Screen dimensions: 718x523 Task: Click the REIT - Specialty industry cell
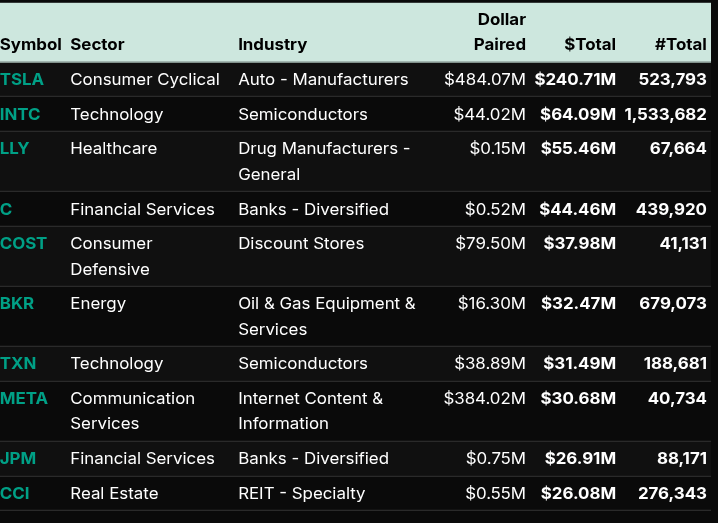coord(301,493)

...

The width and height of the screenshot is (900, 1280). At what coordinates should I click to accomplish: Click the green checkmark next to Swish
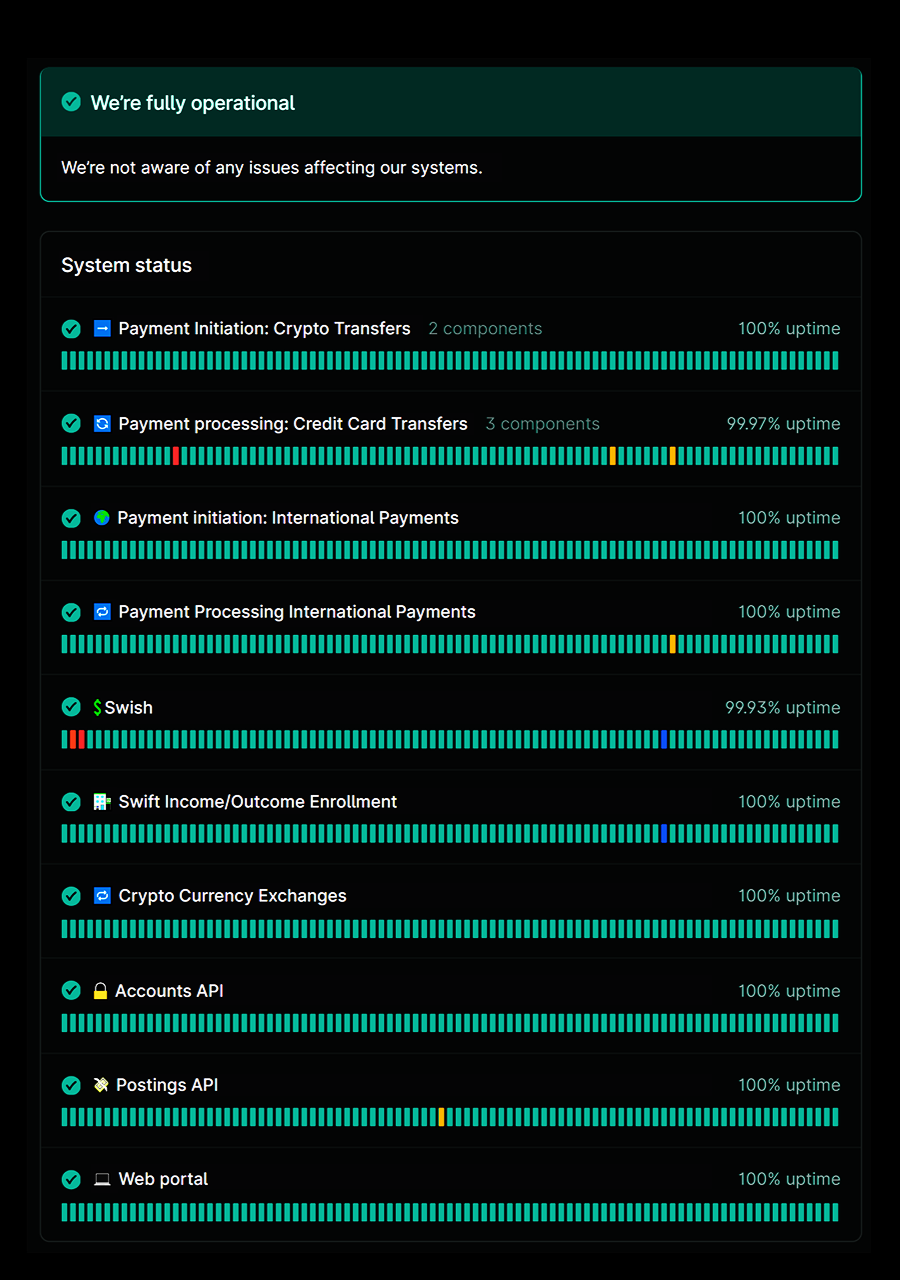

...

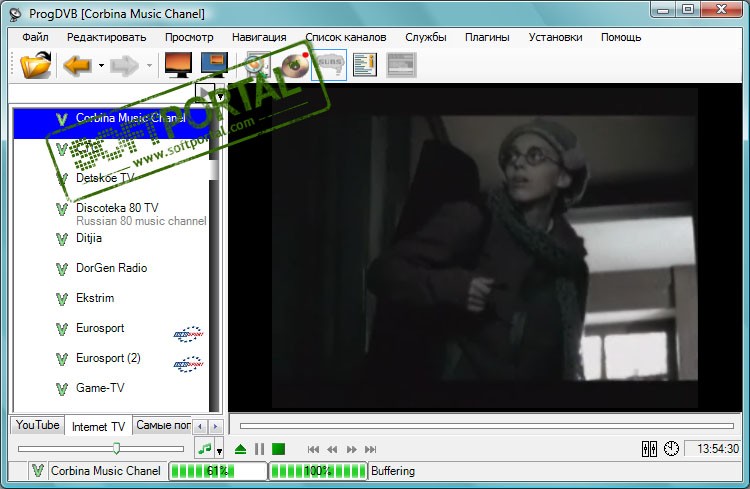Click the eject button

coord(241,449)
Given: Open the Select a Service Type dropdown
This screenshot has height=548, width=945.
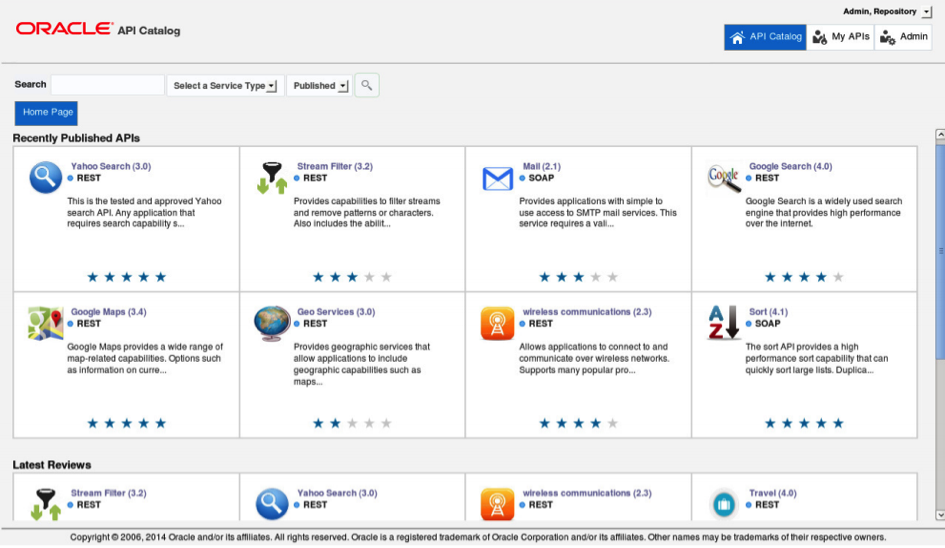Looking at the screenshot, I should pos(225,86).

• Task prompt: Reproduce the listing above word for word, starting with the line containing "Given: Open the" and going on through the line containing "Looking at the". Leave the pictures out of your answer.

• Reply:
Given: Open the Select a Service Type dropdown
This screenshot has height=548, width=945.
Looking at the screenshot, I should pos(225,86).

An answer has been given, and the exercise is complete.